*** Data ***
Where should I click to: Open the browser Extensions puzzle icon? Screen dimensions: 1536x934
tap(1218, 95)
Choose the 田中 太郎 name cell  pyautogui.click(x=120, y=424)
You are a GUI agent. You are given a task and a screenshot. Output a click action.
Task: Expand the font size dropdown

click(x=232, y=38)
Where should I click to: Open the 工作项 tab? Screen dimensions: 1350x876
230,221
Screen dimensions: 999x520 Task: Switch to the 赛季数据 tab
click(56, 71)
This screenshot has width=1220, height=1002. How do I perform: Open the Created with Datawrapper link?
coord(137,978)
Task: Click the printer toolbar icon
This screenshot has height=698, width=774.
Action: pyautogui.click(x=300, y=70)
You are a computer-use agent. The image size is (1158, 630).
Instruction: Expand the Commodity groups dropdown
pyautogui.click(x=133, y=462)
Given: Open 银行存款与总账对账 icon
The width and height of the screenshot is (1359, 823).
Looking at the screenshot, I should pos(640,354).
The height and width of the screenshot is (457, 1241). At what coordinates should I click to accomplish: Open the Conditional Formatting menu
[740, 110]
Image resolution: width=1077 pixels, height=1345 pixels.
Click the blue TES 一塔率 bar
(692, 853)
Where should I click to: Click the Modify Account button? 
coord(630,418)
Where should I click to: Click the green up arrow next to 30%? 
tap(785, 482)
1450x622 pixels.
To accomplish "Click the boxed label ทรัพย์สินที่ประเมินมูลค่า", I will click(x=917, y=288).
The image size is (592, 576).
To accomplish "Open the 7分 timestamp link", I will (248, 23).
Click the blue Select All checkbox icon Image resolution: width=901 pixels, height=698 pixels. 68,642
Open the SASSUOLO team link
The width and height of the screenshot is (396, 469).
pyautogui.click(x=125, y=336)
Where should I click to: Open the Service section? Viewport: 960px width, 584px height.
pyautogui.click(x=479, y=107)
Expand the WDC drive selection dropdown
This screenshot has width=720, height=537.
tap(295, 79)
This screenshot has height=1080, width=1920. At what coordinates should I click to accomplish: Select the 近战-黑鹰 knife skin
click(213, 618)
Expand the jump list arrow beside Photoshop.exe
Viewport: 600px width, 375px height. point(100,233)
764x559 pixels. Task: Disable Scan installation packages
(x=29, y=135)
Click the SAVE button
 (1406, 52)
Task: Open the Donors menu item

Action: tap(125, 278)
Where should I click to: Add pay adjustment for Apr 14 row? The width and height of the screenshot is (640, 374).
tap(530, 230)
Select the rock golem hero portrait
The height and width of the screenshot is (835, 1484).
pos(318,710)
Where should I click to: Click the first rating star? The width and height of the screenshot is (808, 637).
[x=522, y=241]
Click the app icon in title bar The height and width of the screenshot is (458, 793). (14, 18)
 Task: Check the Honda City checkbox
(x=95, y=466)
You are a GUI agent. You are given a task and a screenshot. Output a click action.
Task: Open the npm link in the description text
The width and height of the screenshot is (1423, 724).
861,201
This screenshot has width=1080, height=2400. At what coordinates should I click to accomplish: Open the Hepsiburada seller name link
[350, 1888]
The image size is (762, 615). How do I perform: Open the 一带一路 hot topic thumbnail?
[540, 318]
*** End of Data ***
Work to be completed -
Your response should consist of the records, printed exactly.

Written reply -
Where should I click to: Open the browser Extensions puzzle icon? Screen dimensions: 1536x934
tap(1218, 95)
Choose the 田中 太郎 name cell  pyautogui.click(x=120, y=424)
You are a GUI agent. You are given a task and a screenshot. Output a click action.
Task: Expand the font size dropdown

click(x=232, y=38)
Where should I click to: Open the 工作项 tab? Screen dimensions: 1350x876
230,221
Screen dimensions: 999x520 Task: Switch to the 赛季数据 tab
click(56, 71)
This screenshot has width=1220, height=1002. How do I perform: Open the Created with Datawrapper link?
coord(137,978)
Task: Click the printer toolbar icon
This screenshot has height=698, width=774.
Action: pyautogui.click(x=300, y=70)
You are a computer-use agent. The image size is (1158, 630).
Instruction: Expand the Commodity groups dropdown
pyautogui.click(x=133, y=462)
Given: Open 银行存款与总账对账 icon
The width and height of the screenshot is (1359, 823).
Looking at the screenshot, I should pos(640,354).
The height and width of the screenshot is (457, 1241). At what coordinates should I click to accomplish: Open the Conditional Formatting menu
[740, 110]
Image resolution: width=1077 pixels, height=1345 pixels.
Click the blue TES 一塔率 bar
(692, 853)
Where should I click to: Click the Modify Account button? 
coord(630,418)
Where should I click to: Click the green up arrow next to 30%? 
tap(785, 482)
1450x622 pixels.
To accomplish "Click the boxed label ทรัพย์สินที่ประเมินมูลค่า", I will click(x=917, y=288).
The image size is (592, 576).
To accomplish "Open the 7分 timestamp link", I will (248, 23).
Click the blue Select All checkbox icon Image resolution: width=901 pixels, height=698 pixels. 68,642
Open the SASSUOLO team link
The width and height of the screenshot is (396, 469).
pyautogui.click(x=125, y=336)
Where should I click to: Open the Service section? Viewport: 960px width, 584px height.
pyautogui.click(x=479, y=107)
Expand the WDC drive selection dropdown
This screenshot has width=720, height=537.
tap(295, 79)
This screenshot has height=1080, width=1920. At what coordinates should I click to accomplish: Select the 近战-黑鹰 knife skin
click(213, 618)
Expand the jump list arrow beside Photoshop.exe
Viewport: 600px width, 375px height. point(100,233)
764x559 pixels. Task: Disable Scan installation packages
(x=29, y=135)
Click the SAVE button
 (1406, 52)
Task: Open the Donors menu item

Action: tap(125, 278)
Where should I click to: Add pay adjustment for Apr 14 row? The width and height of the screenshot is (640, 374).
tap(530, 230)
Select the rock golem hero portrait
The height and width of the screenshot is (835, 1484).
pos(318,710)
Where should I click to: Click the first rating star? The width and height of the screenshot is (808, 637).
[x=522, y=241]
Click the app icon in title bar The height and width of the screenshot is (458, 793). (14, 18)
 Task: Check the Honda City checkbox
(x=95, y=466)
You are a GUI agent. You are given a task and a screenshot. Output a click action.
Task: Open the npm link in the description text
The width and height of the screenshot is (1423, 724).
861,201
This screenshot has width=1080, height=2400. At what coordinates should I click to accomplish: Open the Hepsiburada seller name link
[350, 1888]
The image size is (762, 615). How do I perform: Open the 一带一路 hot topic thumbnail?
[540, 318]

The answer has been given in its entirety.